WHAT THE TASK REQUIRES:
Rewrite the part of the listing below that runs from its start through the line containing "Action: [681, 910]" as a numbered list, omitting blank lines and leaving out the pictures.

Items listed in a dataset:
◆ ◆ ◆ ◆
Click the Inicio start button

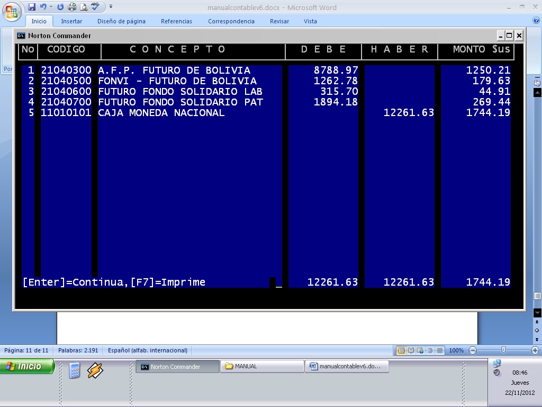click(28, 366)

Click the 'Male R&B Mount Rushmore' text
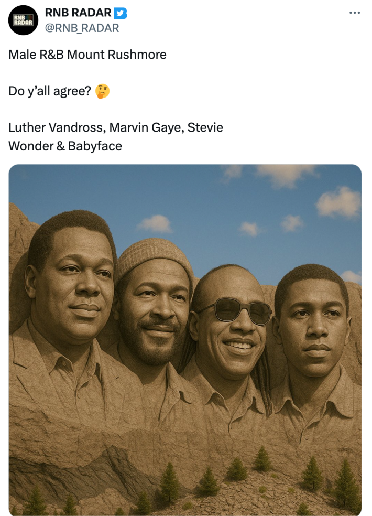pos(86,54)
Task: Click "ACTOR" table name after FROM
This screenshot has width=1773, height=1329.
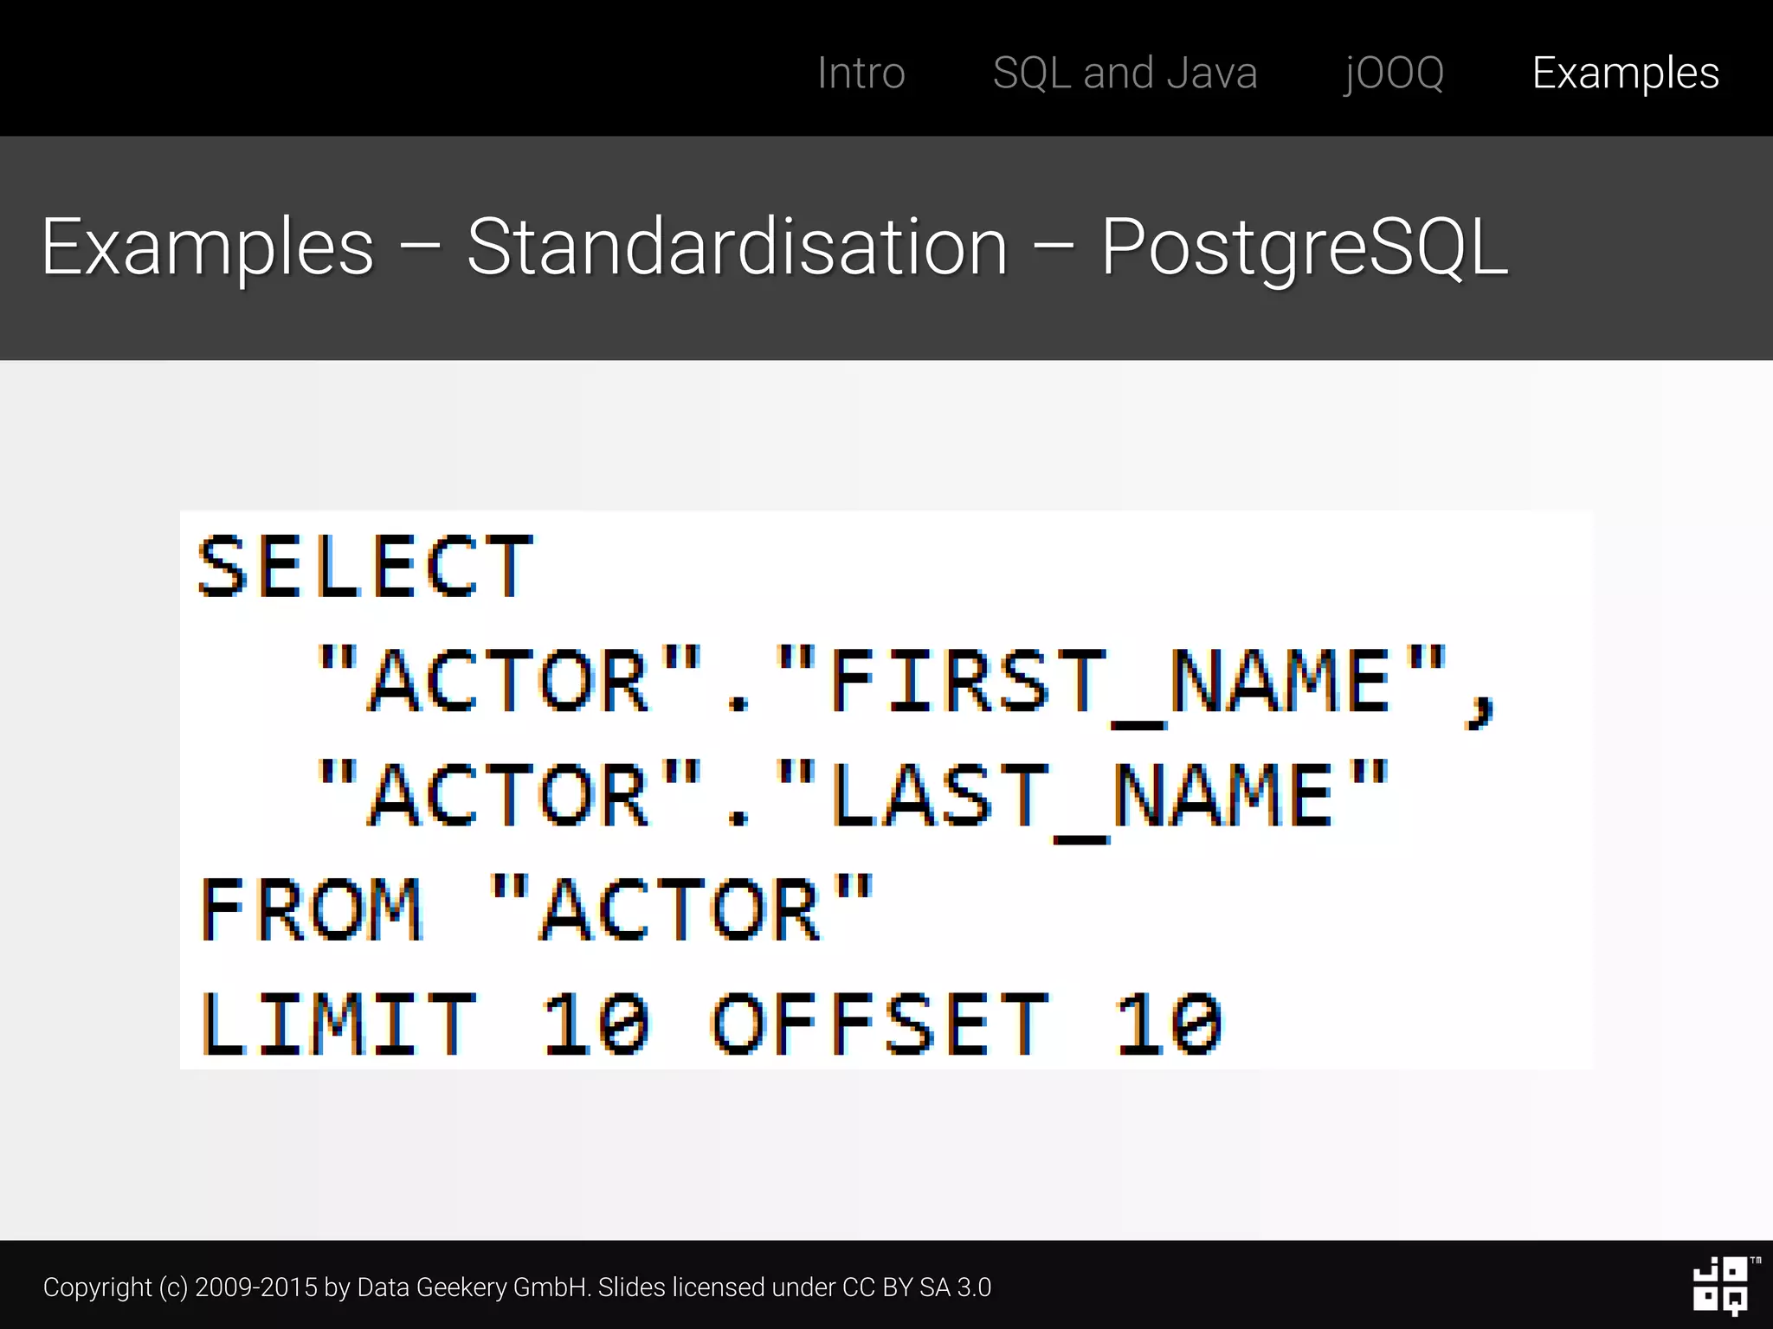Action: [681, 910]
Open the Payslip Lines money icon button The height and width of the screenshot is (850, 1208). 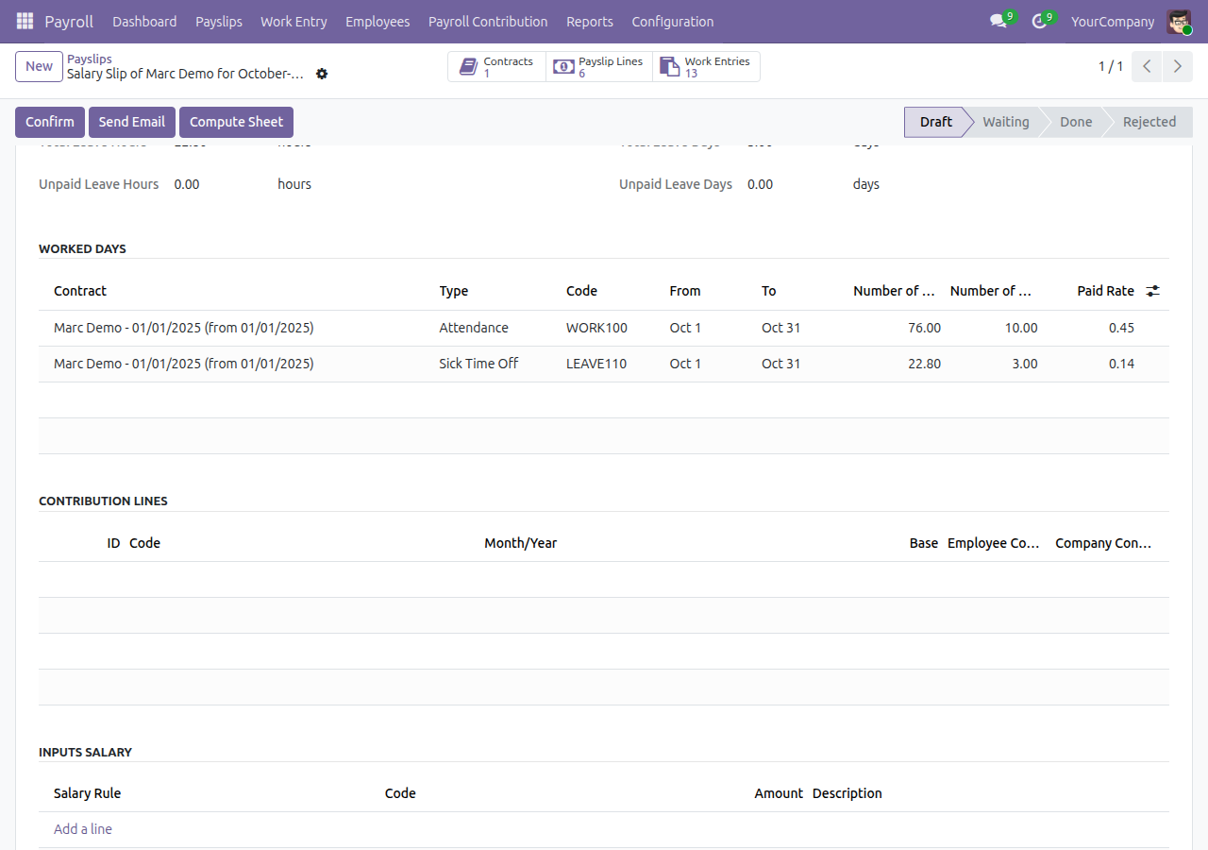(563, 66)
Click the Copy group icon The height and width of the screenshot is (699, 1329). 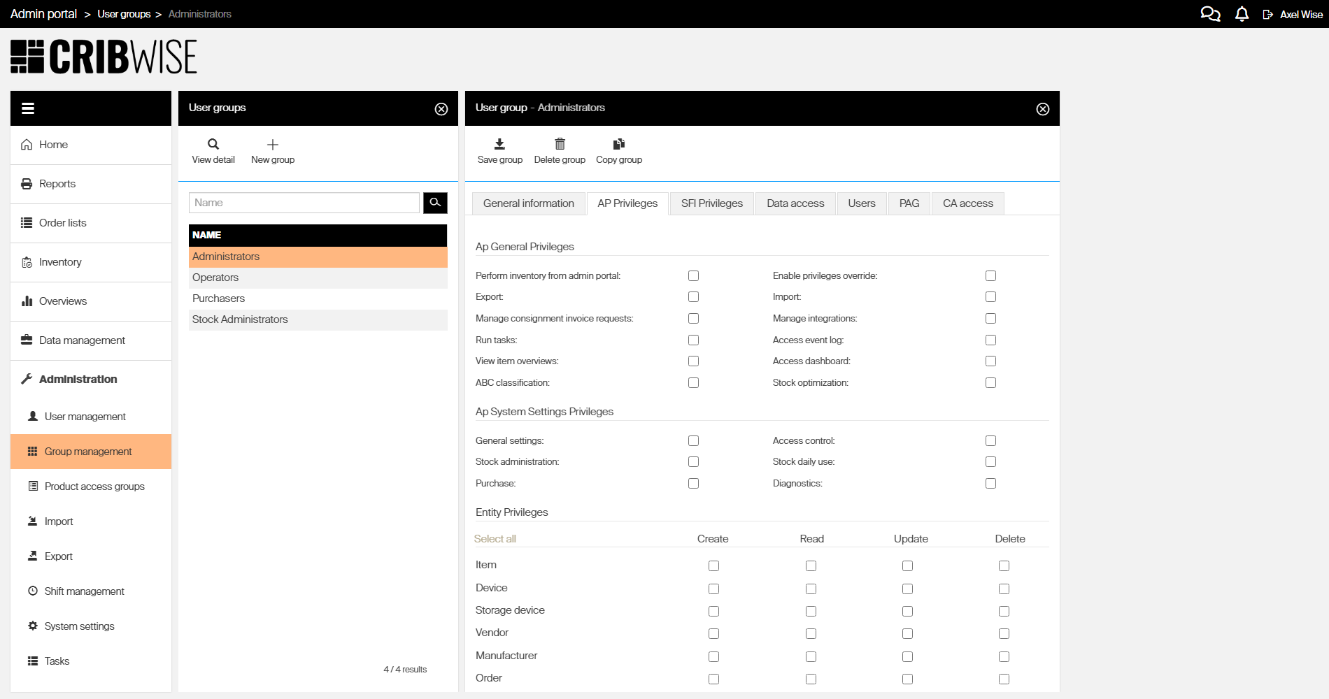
◆ ◆ ◆ ◆
REPLY:
1. Click the Inicio start button
2. click(28, 366)
3. Click the 'Male R&B Mount Rushmore' text
4. pos(86,54)
5. Task: Click "ACTOR" table name after FROM
6. This screenshot has width=1773, height=1329.
7. Action: [681, 910]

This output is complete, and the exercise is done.